The European Commission’s spring forecasts for the Greek economy on Tuesday confirmed that the suspension of a planned reduction to the tax-free threshold is on the table, though it will not be possible without sacrifice on other fronts.
Cautious wording in the spring estimates from Brussels and comments from Economic Affairs Commissioner Pierre Moscovici, made it clear on Tuesday that the scrapping of a planned reduction to the tax-free threshold, as well as the tax breaks planned for 2020 and the additional handouts announced by the government Tuesday will be the object of negotiations with creditors.
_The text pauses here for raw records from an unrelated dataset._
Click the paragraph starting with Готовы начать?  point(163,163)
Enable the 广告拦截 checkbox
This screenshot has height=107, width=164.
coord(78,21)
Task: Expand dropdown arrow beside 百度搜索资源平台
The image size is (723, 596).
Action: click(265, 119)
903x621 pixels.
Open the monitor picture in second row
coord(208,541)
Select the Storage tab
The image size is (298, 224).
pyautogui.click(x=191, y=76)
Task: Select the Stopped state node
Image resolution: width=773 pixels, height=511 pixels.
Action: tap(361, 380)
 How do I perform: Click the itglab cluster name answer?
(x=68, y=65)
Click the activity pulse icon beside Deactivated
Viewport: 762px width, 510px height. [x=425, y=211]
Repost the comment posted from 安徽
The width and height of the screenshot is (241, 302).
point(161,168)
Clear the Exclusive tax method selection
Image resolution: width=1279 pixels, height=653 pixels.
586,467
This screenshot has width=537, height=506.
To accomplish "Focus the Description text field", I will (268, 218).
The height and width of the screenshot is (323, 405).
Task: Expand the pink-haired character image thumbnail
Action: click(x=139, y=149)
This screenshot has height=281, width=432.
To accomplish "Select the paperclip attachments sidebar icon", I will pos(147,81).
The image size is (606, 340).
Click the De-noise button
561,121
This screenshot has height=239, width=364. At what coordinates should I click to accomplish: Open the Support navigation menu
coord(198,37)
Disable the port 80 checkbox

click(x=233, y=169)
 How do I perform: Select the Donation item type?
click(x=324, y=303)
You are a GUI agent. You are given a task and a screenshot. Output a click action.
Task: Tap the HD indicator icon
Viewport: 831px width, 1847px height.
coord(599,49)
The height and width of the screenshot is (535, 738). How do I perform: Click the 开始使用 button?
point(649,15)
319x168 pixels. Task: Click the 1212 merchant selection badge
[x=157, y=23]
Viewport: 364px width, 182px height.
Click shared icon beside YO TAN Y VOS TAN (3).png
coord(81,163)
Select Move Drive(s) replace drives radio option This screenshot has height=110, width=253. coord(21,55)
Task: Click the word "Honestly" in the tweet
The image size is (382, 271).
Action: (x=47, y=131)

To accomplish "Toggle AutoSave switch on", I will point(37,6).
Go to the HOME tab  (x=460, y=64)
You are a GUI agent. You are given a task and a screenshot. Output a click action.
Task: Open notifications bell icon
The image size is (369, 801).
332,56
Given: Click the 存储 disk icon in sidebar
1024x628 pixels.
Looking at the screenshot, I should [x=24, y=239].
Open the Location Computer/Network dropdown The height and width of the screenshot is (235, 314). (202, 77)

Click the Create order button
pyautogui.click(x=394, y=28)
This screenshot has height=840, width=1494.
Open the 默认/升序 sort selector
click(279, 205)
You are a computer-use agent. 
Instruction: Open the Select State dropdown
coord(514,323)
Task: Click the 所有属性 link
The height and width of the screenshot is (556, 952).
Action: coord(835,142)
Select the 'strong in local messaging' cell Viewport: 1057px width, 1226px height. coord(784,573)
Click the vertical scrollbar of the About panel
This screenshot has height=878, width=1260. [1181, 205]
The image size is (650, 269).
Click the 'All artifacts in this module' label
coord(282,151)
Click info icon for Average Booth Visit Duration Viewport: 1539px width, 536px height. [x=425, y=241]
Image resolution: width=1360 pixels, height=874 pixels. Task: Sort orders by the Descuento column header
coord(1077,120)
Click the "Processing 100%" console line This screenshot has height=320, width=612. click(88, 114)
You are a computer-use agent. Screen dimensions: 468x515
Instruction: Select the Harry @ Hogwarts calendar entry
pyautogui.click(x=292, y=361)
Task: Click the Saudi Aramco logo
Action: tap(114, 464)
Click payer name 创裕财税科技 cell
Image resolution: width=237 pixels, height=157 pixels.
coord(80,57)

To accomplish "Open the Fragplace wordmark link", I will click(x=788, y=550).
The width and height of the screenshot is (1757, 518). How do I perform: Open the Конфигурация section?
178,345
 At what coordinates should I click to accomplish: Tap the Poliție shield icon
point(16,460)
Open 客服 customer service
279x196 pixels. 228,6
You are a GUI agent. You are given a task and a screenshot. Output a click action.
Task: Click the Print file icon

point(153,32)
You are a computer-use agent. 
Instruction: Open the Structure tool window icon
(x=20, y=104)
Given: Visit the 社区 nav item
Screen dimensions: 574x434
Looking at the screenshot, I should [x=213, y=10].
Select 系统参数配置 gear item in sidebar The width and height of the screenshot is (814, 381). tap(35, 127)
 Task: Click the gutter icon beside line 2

With European elections on the near horizon, the timing is less than auspicious.
The Commission’s document referred to the tax-free ceiling reduction in surprisingly great detail, several months before it is scheduled to go in force, and said it will be discussed in the context of the enhanced surveillance procedure.
Brussels now projects Greece’s primary budget surplus for 2020 at 3.6 percent of gross domestic product, slightly above the 3.5 percent requirement, while last fall (when the threshold reduction and the tax break package of 2020 were taken for granted) it had anticipated a 4 percent primary surplus. This reduction theoretically leaves little scope for relief measures.
Moscovici made it clear that the Commission does not agree with the constant production of excessive primary surpluses, but added that decisions concerning the overrun’s distribution through permanent measures will be taken later.
Brussels also reduced its forecast of next year’s growth rate from 2.3 percent to 2.2 percent to match the projection for this year, which has remained the same as in last fall’s forecasts. It went on to warn of risks associated with the underperformance of the Public Investments Program and the possibility that the slowdown among Greece’s eurozone partners is affecting the country’s exports.
The Commission also cited the risks from court decisions on salaries and pensions, and “policy decisions that will affect state salary costs,” in a clear reference to election handouts.